Loveless is a justified classic. Listen to the album on different formats, and with headphones, and with a different phase relationship to the speakers (move yr head side to side: it's an old trick Shields probably learned from La Monte Young's drone signals), and you'll hear why.
Guitars had simply never sounded that way before (and remarkably few bands have been able to capture since (maybe loveliescrushing), even their many pale imitators: just YouTube "getting MBV sound")-- most were created using drone strings and slight alternative tunings (i.e. one or two strings, unusual rotovibe effects and a jazzmaster tremolo arm, opening up a new sonic universe through washes of reverse delay), combined with guitar synth swirls and melodies. Earlier MBV had also broken new ground (the pure pop fuzz tones of the early eps), so Loveless comes as an additional revelation/revolution in sound.
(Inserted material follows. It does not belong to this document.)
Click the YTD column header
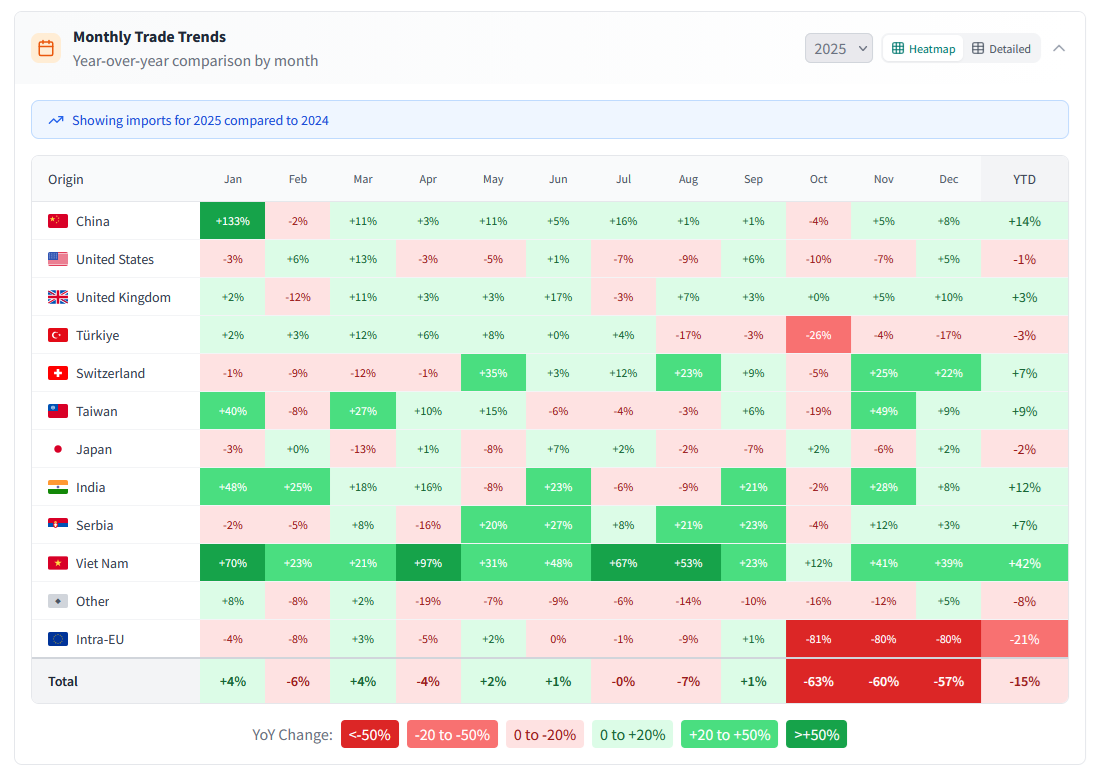1098x779 pixels. pos(1023,179)
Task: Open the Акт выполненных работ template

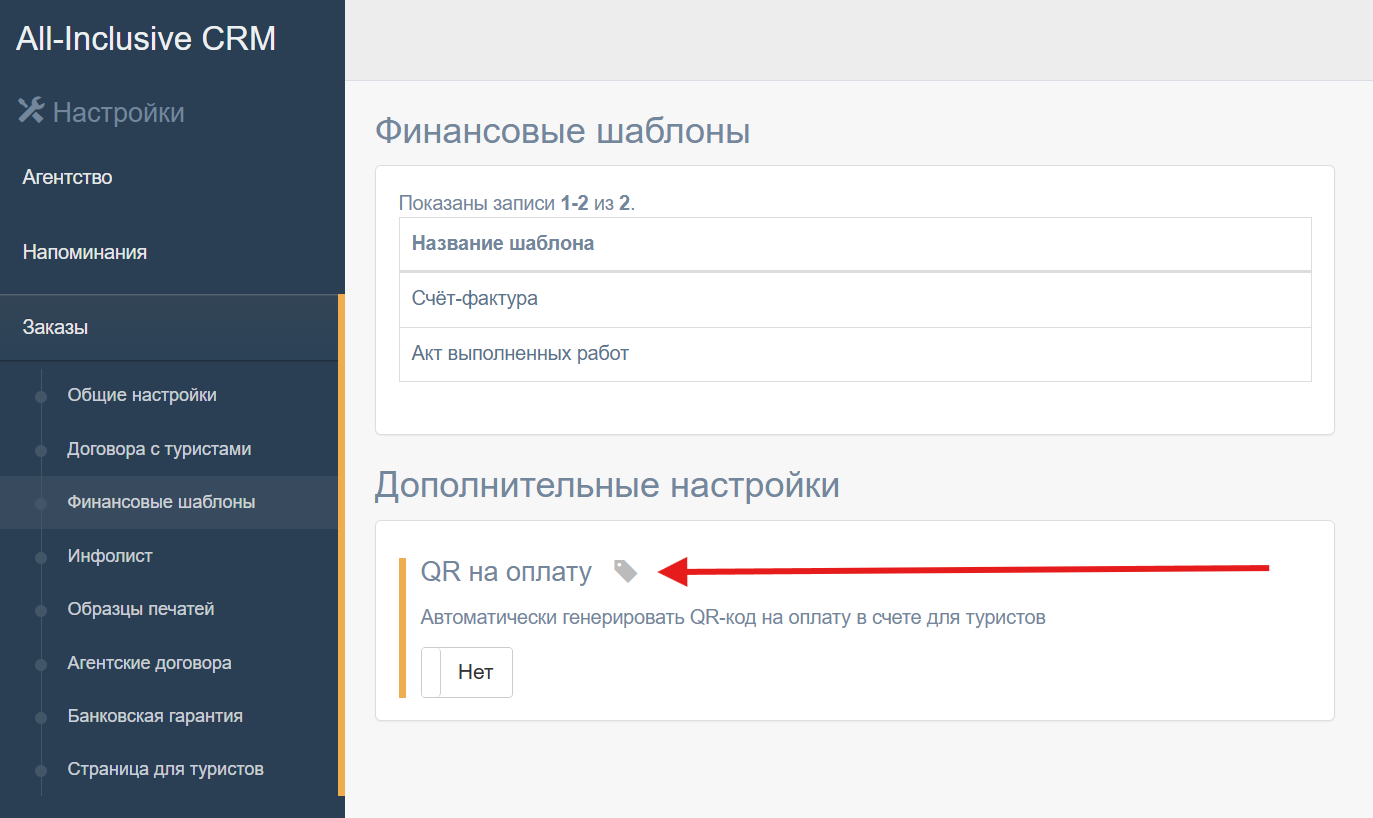Action: pyautogui.click(x=520, y=353)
Kevin Shields' attention to the production -- all reproduced and indeed superb live, though difficult to capture on live bootlegs because of the intense volume -- was rewarded with a unique and lasting recording (and despite the silly myths created about it): so many bands have taken one or two elements of it. They provided, alone with Dinosaur's You're Living All Over Me LP and Sonic Youth's Daydream Nation, some of the first guitar parts people of my generation learned to sing (we wanted to move far away from the singer-songwriter folk alternative to synth-pop and a sound that captured our withdrawal from Thatcher's children and the yuppie branding of rock music). The very fact that MBV could get a song like 'To Here Knows When' into the British top 40 -- when it sounds, according to the band, like a broken washing machine, and has near-indecipherable lyrics -- was a breakthrough.
Could you be more specific about what it is you appear to dislike? if you have musical talents, sit down and try to play 'What you want', then get back to us.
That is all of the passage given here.